James Malatesta, joueur par excellence de la dernière Coupe Memorial avec les Remparts de Québec, était considéré comme l’un d’entre eux l’année de son repêchage, en 2019. Même chose pour son coéquipier Zachary Bolduc, qui a séjourné brièvement aux États-Unis l’automne suivant. Les deux ont finalement choisi la LHJMQ.

PHOTO DARRYL DYCK, LA PRESSE CANADIENNE

James Malatesta, des Remparts de Québec, vient de remporter le titre du joueur par excellence lors du tournoi de la Coupe Memorial.

Le premier choix du repêchage de 2020, Tristan Luneau, s’était engagé auprès de l’Université du Wisconsin. Il a changé d’idée et a poursuivi sa carrière avec les Olympiques de Gatineau. Avant eux, Jonathan Drouin et Anthony Duclair ont flirté avec l’idée d’aller étudier à Boston. Eux aussi sont restés de ce côté-ci de la frontière.

La réalité, c’est que l’exode des hockeyeurs québécois existe. Mais c’est une option très nichée, et beaucoup plus populaire chez les anglophones que les francophones.

Des chiffres ?

L’hiver dernier, 45 Québécois ont évolué pour une des 62 équipes de la première division masculine. Par Québécois, j’entends un joueur qui a grandi ici, qu’il soit né dans la province ou non. Vous trouvez que 45, c’est un gros chiffre ? Sachez qu’il y avait plus de Québécois dans la Ligue nationale de hockey, pour 30 équipes de moins. Autre facteur à considérer : ces 45 joueurs sont répartis dans 8 cohortes d’âge différentes.

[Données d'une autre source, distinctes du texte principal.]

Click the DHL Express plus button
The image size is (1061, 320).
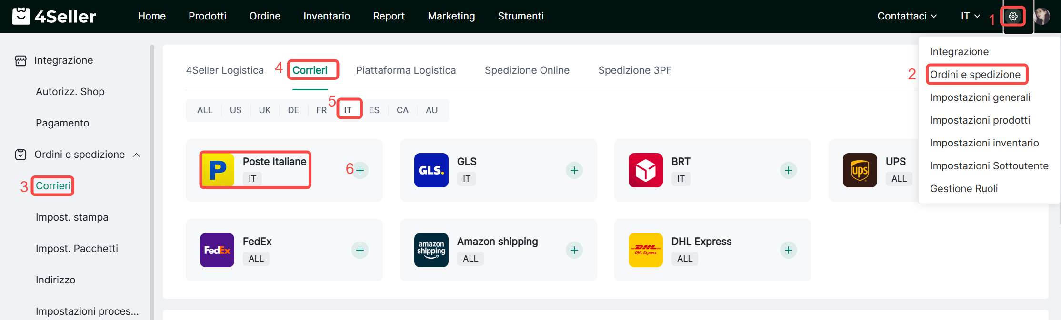click(x=789, y=250)
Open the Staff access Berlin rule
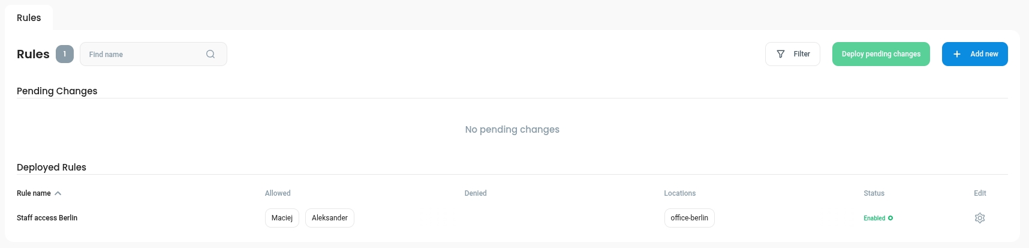Viewport: 1029px width, 248px height. pyautogui.click(x=47, y=218)
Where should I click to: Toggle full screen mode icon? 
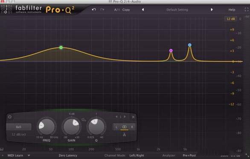(247, 9)
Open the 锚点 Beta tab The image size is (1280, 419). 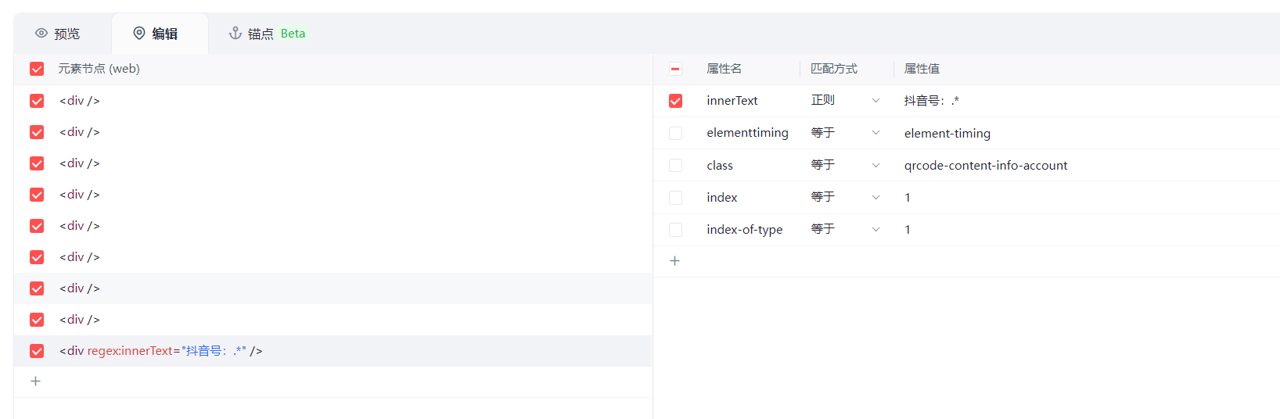(x=268, y=34)
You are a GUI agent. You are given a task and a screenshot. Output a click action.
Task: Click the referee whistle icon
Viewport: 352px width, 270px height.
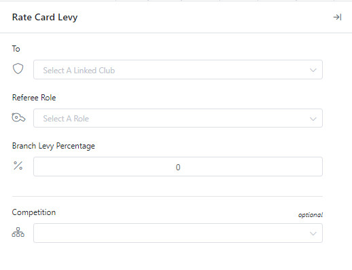(18, 117)
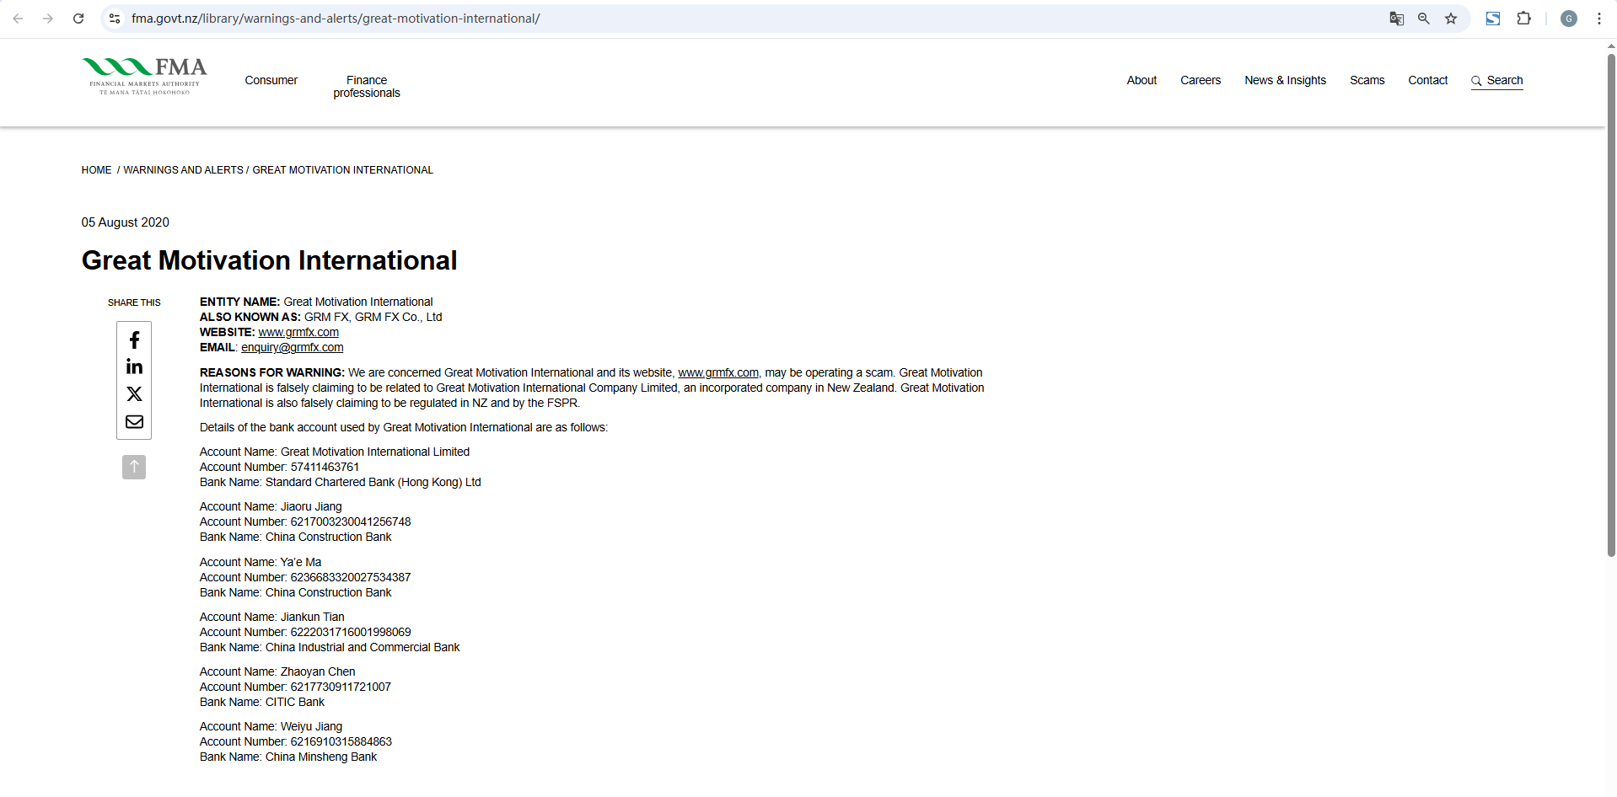Screen dimensions: 1617x797
Task: Share the page via email icon
Action: pos(134,421)
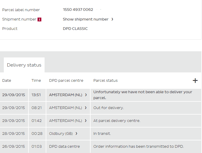
Task: Open AMSTERDAM (NL) centre from 08:21 entry
Action: point(65,108)
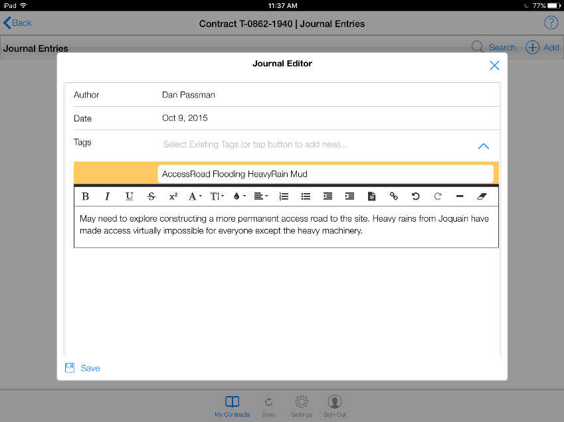Go back using the Back link

[x=18, y=23]
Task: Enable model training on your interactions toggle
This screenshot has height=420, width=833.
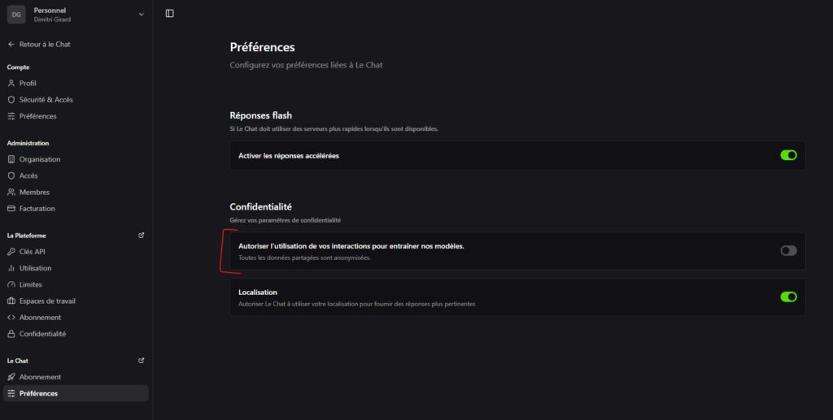Action: point(788,251)
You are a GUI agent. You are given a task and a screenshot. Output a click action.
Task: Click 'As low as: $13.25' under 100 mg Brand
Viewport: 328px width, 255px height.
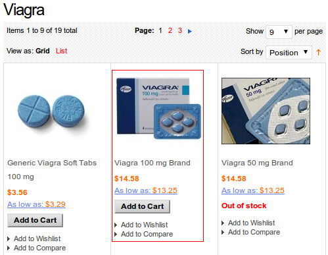(146, 190)
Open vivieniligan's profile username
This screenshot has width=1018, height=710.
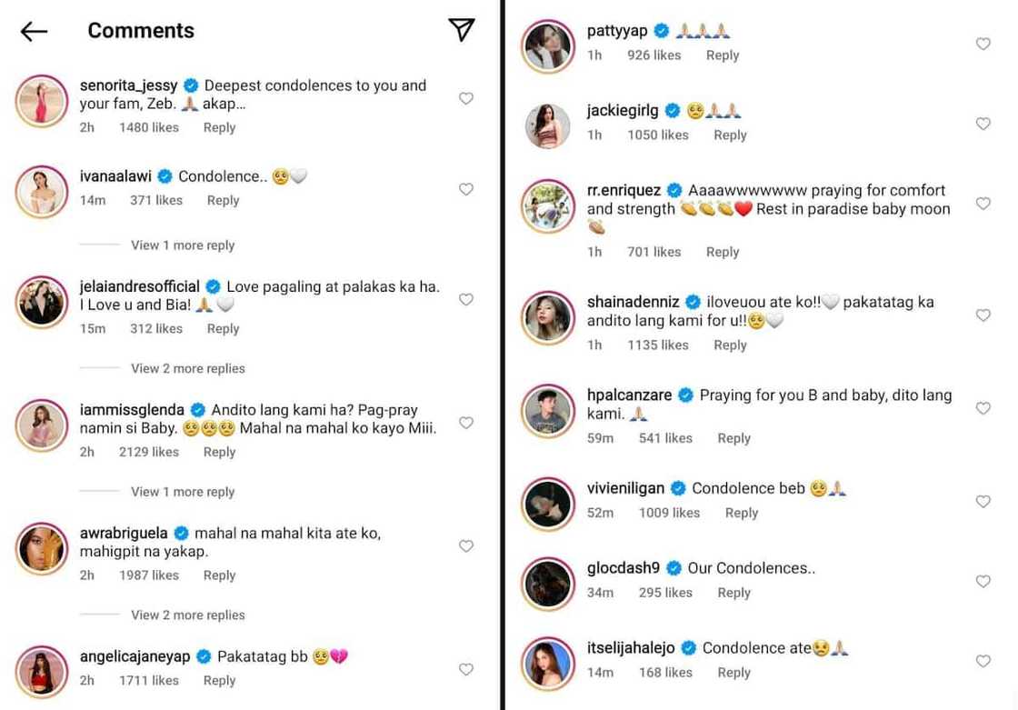[x=624, y=488]
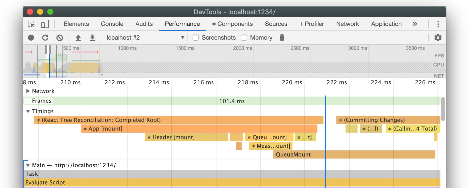The width and height of the screenshot is (469, 188).
Task: Show more tabs with the chevron button
Action: 415,24
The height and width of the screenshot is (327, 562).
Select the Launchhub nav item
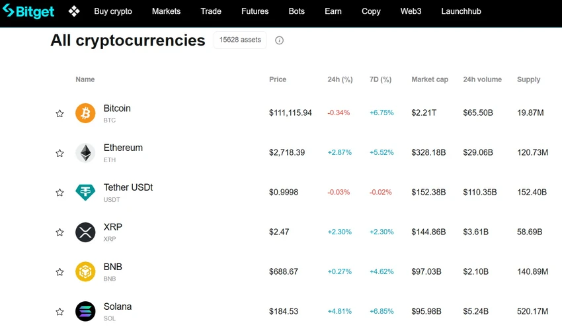pyautogui.click(x=461, y=11)
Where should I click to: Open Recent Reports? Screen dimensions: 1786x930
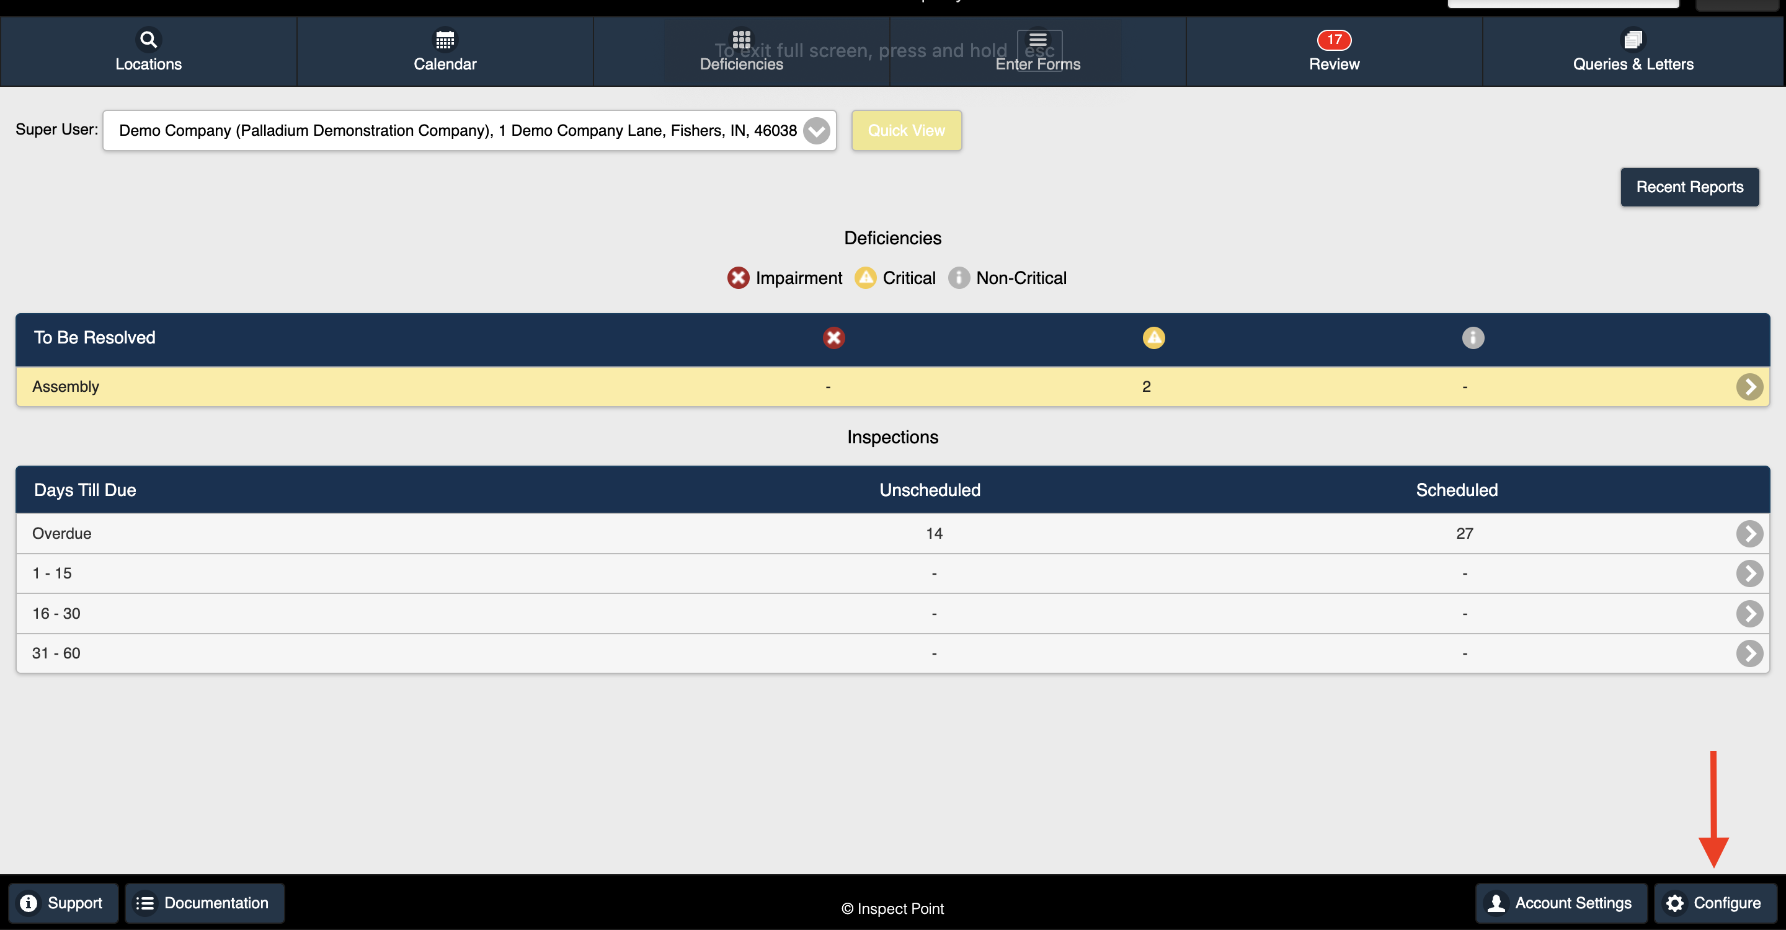1689,187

Dans les faits, bien peu d’espoirs québécois de premier plan préfèrent la NCAA à la LHJMQ. Même que parmi le contingent de la saison dernière, seulement 11 joueurs étaient encore en âge d’évoluer dans la LHJMQ. Les autres étaient tous âgés de plus de 20 ans.

En âge de jouer dans la LHJMQ

  • Matt Choupani (2002 / Northeastern)
  • Philippe Jacques (2002 / R.I.T.)
  • Xavier Lapointe (2002 / R.I.T.)
  • Matthew Lombardi (2002 / Vermont)
  • Lucas Mercuri (2002 / UMass)
  • Nick Rhéaume (2002 / UMass-Lowell)
  • Félix Trudeau (2002 / Maine)
  • Jacob Guévin (2003 / Nebraska)
  • Charles-Alexis Legault (2004 / Quinnipiac)
  • Guillaume Richard (2003 / Providence)
  • Michael Mastrodomenico (2004 / Notre Dame)

Le portrait de l’exode est incomplet. Des dizaines d’autres jeunes Québécois passent leurs hivers dans l’Ouest canadien, dans le nord de l’Ontario ou dans le nord-est des États-Unis, dans l’espoir de se faire remarquer par une université américaine. Des fois, pas souvent, ça fonctionne rapidement. Alexi Van Houtte-Cachero (2003), Dylan Hryckowian (2004) et Michael LaStarza (2004) sont attendus dans la NCAA l’automne prochain. Généralement, c’est plus long.

Yaniv Perets, qui vient de gagner le championnat national avec Quinnipiac, a passé quatre saisons dans des ligues juniors en Ontario, en Colombie-Britannique et dans la région de Boston avant d’entrer à l’université. Son parcours est nettement plus représentatif de ceux des joueurs québécois que celui de l’ancien attaquant du Canadien Louis Leblanc, admis à Harvard à 18 ans.

La NCAA est donc un rêve possible. Mais le chemin pour s’y rendre est plus long, plus sinueux et plus contingenté qu’on peut le croire. Ça explique en partie pourquoi la LHJMQ reste l’option la plus populaire auprès des joueurs québécois, et ce, par une très grande marge.

Du Québec à la NCAA à la LNH

Parmi la soixantaine de Québécois dans la LNH cette saison, huit sont passés par la NCAA.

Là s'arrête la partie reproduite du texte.